### Your instructions
Pull every line from the records that has the word "computer" in it.

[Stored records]
======

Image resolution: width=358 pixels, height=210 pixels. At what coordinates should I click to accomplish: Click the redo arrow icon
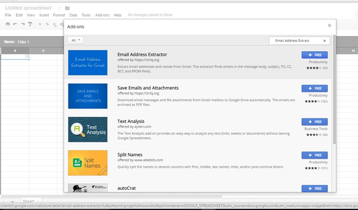tap(23, 24)
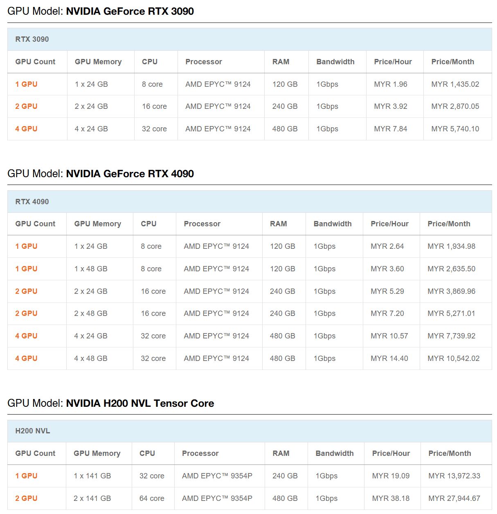
Task: Click the Price/Month header in RTX 3090 table
Action: (x=452, y=62)

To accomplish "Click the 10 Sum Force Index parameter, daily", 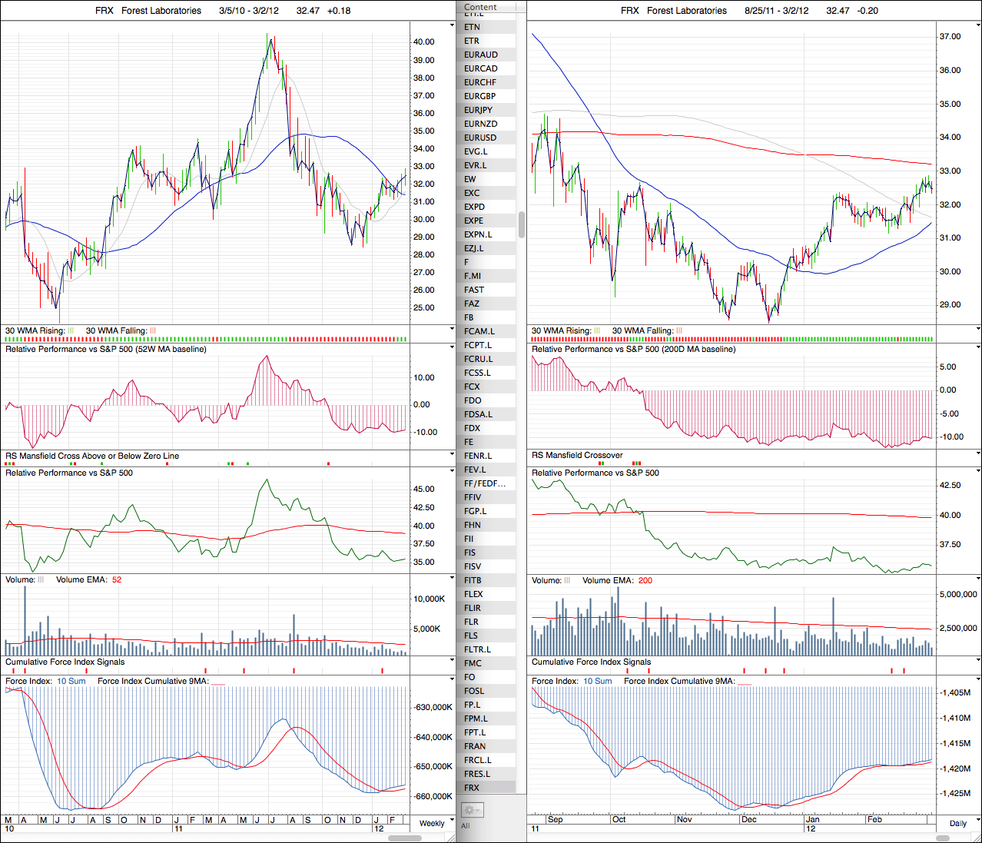I will click(597, 681).
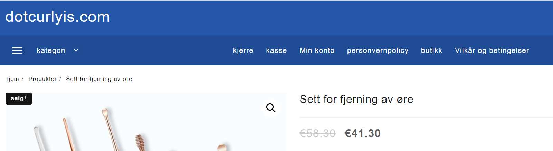Image resolution: width=553 pixels, height=151 pixels.
Task: Click the sale price €41.30
Action: click(x=363, y=133)
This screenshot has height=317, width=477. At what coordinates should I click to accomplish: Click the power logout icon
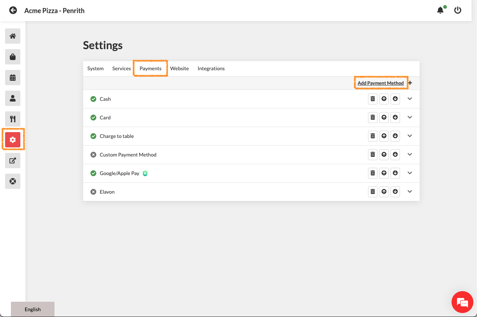pyautogui.click(x=458, y=11)
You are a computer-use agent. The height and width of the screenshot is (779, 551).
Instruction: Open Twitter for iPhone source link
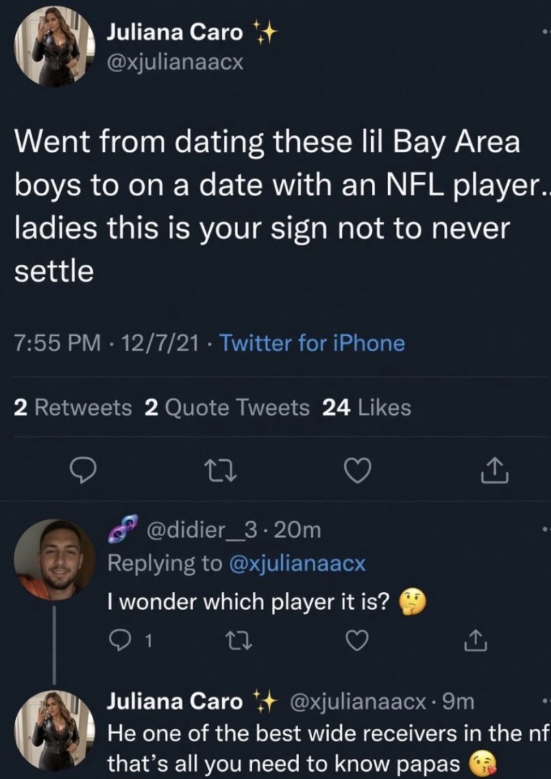coord(313,343)
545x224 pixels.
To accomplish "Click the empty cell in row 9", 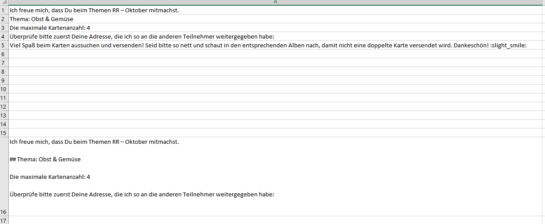I will [276, 80].
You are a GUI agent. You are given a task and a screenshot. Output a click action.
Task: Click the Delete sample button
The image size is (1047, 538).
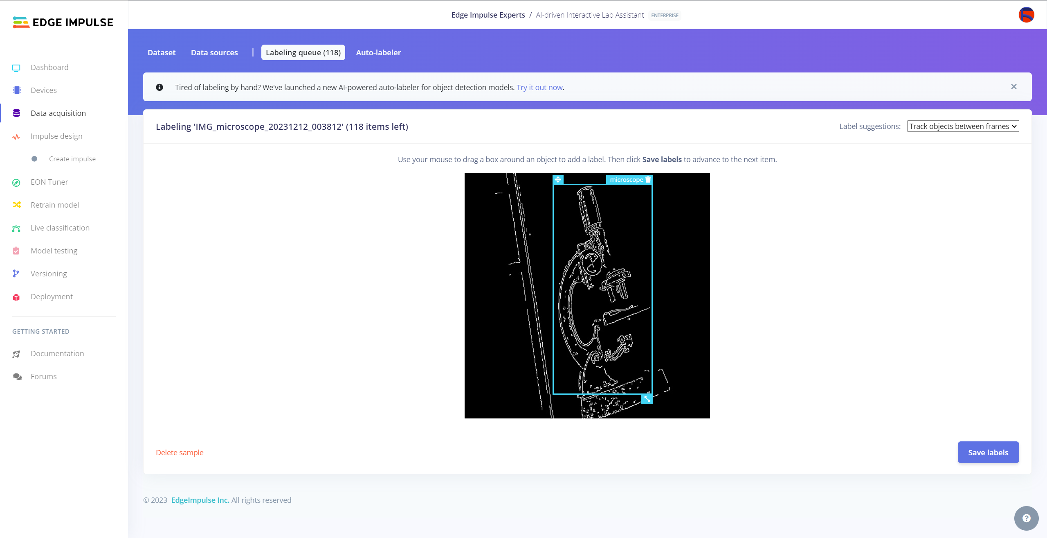pyautogui.click(x=180, y=452)
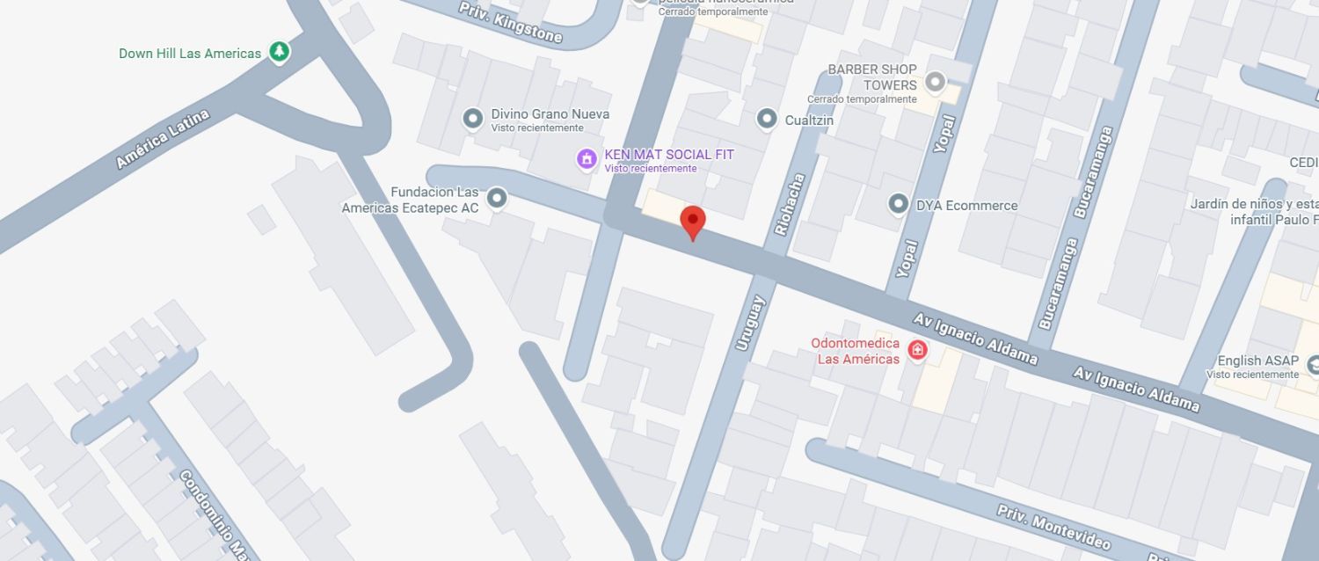Click the BARBER SHOP TOWERS marker icon
1319x561 pixels.
pyautogui.click(x=935, y=83)
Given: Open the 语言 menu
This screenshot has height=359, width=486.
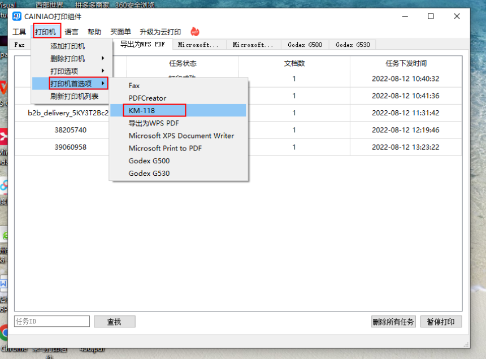Looking at the screenshot, I should pos(72,32).
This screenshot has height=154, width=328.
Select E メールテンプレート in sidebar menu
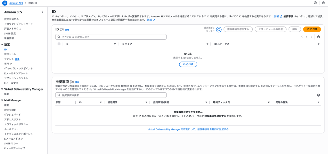point(16,73)
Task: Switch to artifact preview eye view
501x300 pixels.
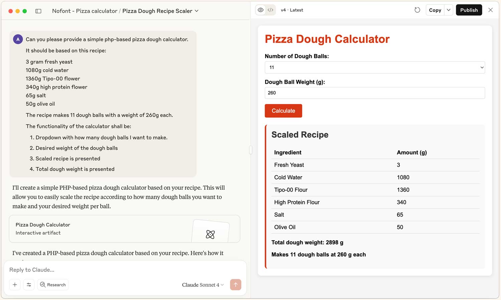Action: tap(261, 10)
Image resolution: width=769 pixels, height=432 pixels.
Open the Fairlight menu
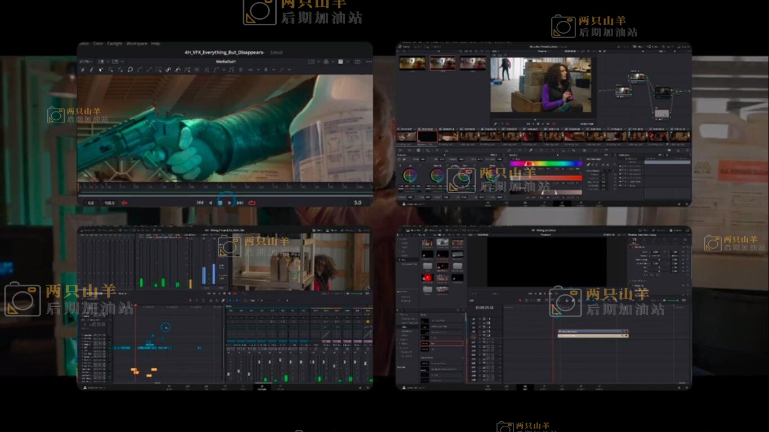[x=115, y=43]
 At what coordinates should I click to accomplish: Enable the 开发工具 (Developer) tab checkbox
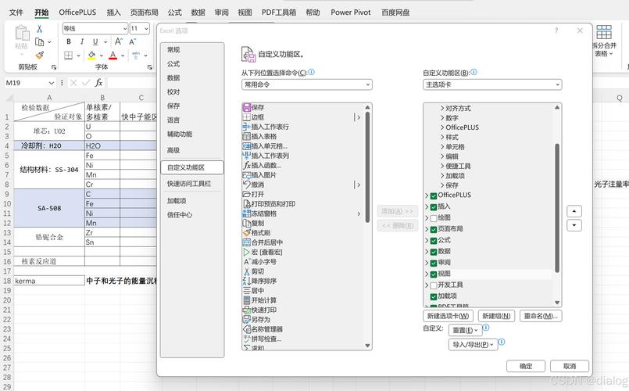pyautogui.click(x=434, y=285)
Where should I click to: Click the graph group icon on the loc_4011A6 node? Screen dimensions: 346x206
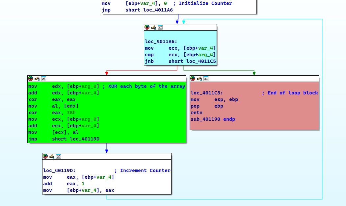tap(160, 27)
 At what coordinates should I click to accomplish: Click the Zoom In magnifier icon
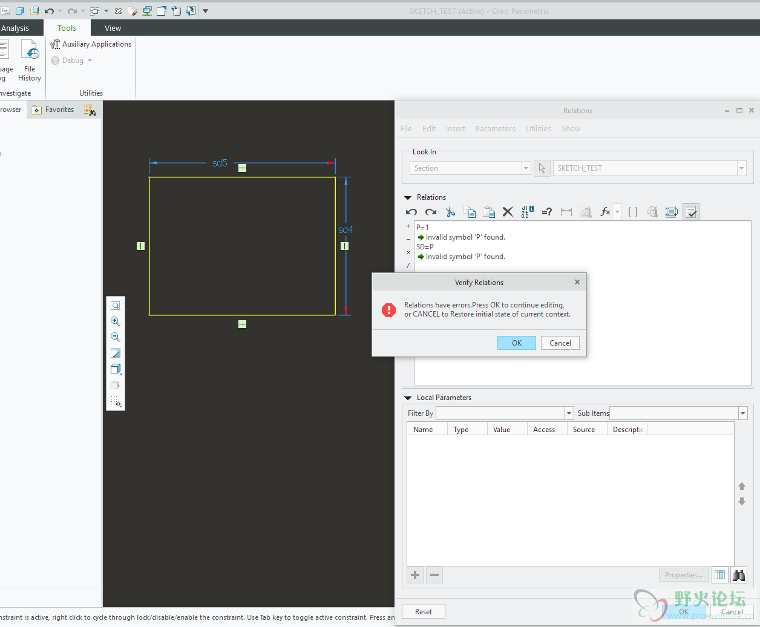(116, 321)
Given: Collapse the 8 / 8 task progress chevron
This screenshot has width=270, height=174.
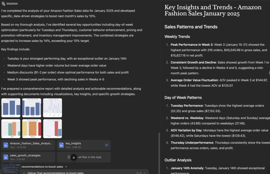Looking at the screenshot, I should click(145, 173).
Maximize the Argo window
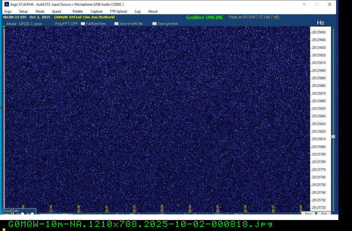 pos(317,4)
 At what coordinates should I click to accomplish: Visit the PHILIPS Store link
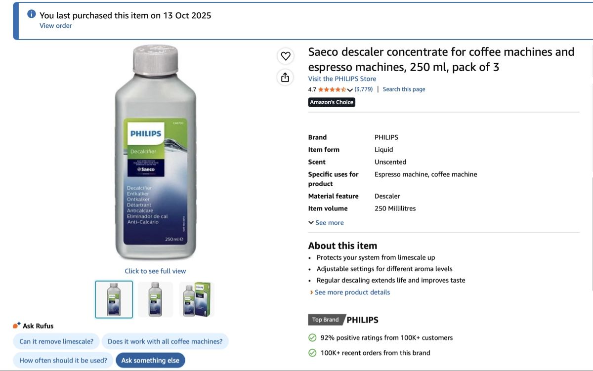342,79
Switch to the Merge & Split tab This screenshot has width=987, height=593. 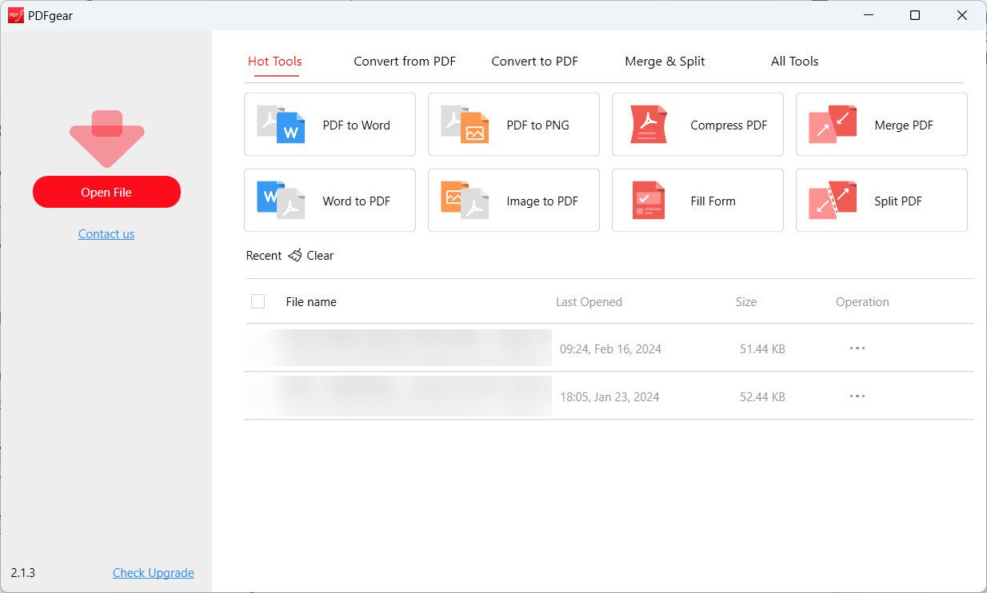665,61
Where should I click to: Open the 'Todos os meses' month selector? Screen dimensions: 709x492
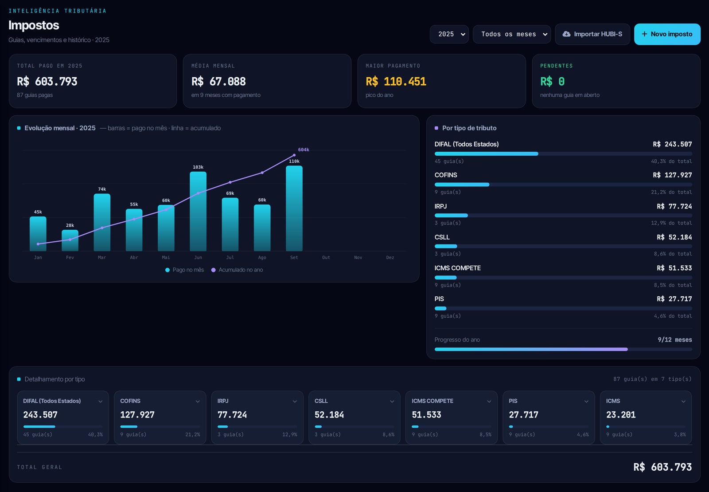pyautogui.click(x=512, y=34)
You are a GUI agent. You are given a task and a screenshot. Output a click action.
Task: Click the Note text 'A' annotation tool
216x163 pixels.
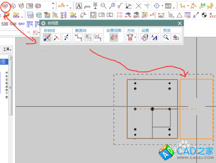pyautogui.click(x=79, y=6)
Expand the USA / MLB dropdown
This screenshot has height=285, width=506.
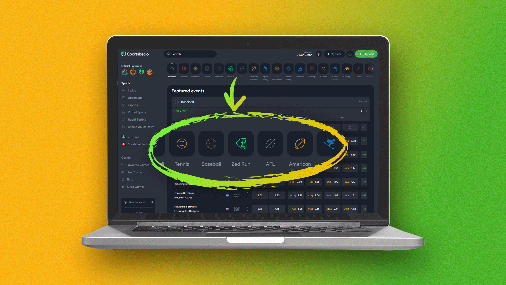(x=367, y=111)
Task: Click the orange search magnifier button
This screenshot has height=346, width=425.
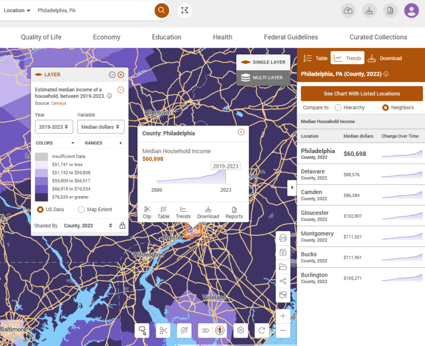Action: [162, 10]
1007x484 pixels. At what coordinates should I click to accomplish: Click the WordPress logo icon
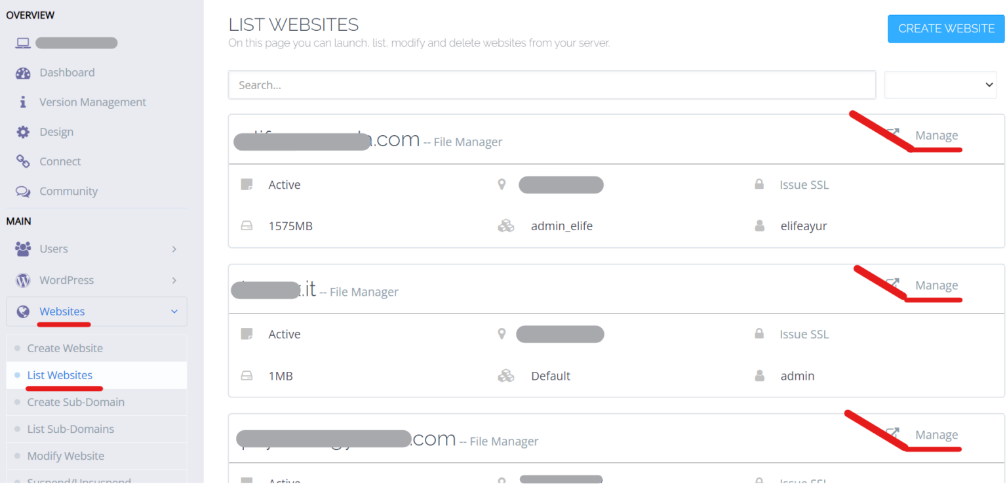point(23,280)
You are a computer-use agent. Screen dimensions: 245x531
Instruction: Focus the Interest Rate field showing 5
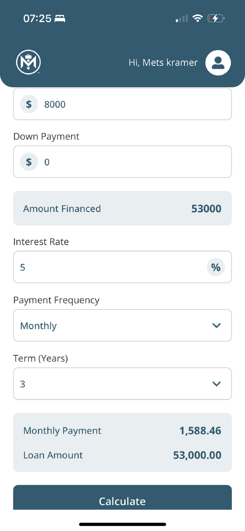click(123, 267)
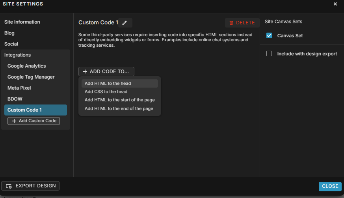Click the Export Design button
The width and height of the screenshot is (344, 198).
tap(30, 186)
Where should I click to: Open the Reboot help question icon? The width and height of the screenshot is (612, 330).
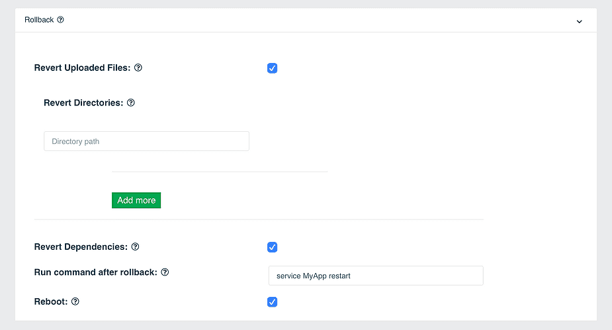75,302
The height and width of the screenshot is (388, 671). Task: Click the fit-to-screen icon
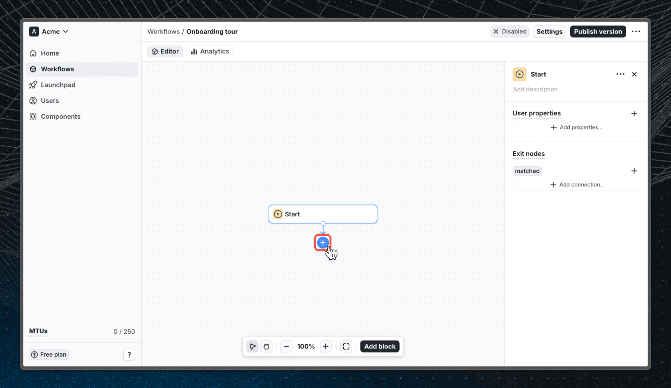(346, 347)
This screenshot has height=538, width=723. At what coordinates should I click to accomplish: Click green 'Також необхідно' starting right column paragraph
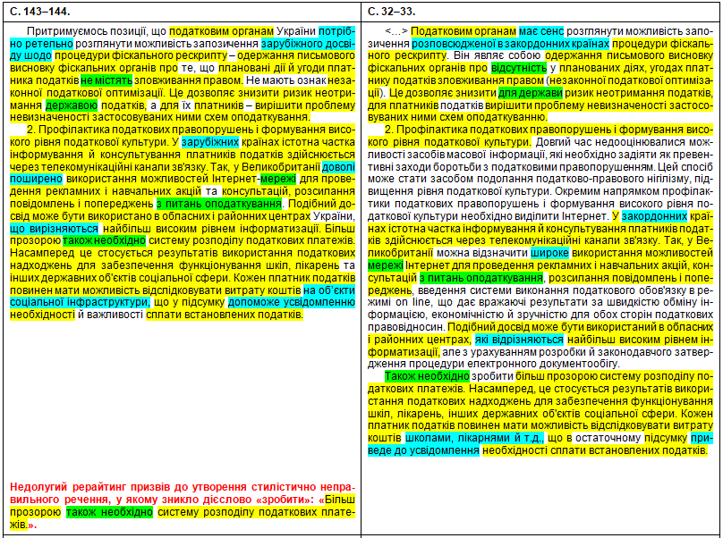pos(428,376)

======

### Your response
You are a computer-use agent. The height and width of the screenshot is (779, 551).
You are a computer-use agent. Screen dimensions: 245x531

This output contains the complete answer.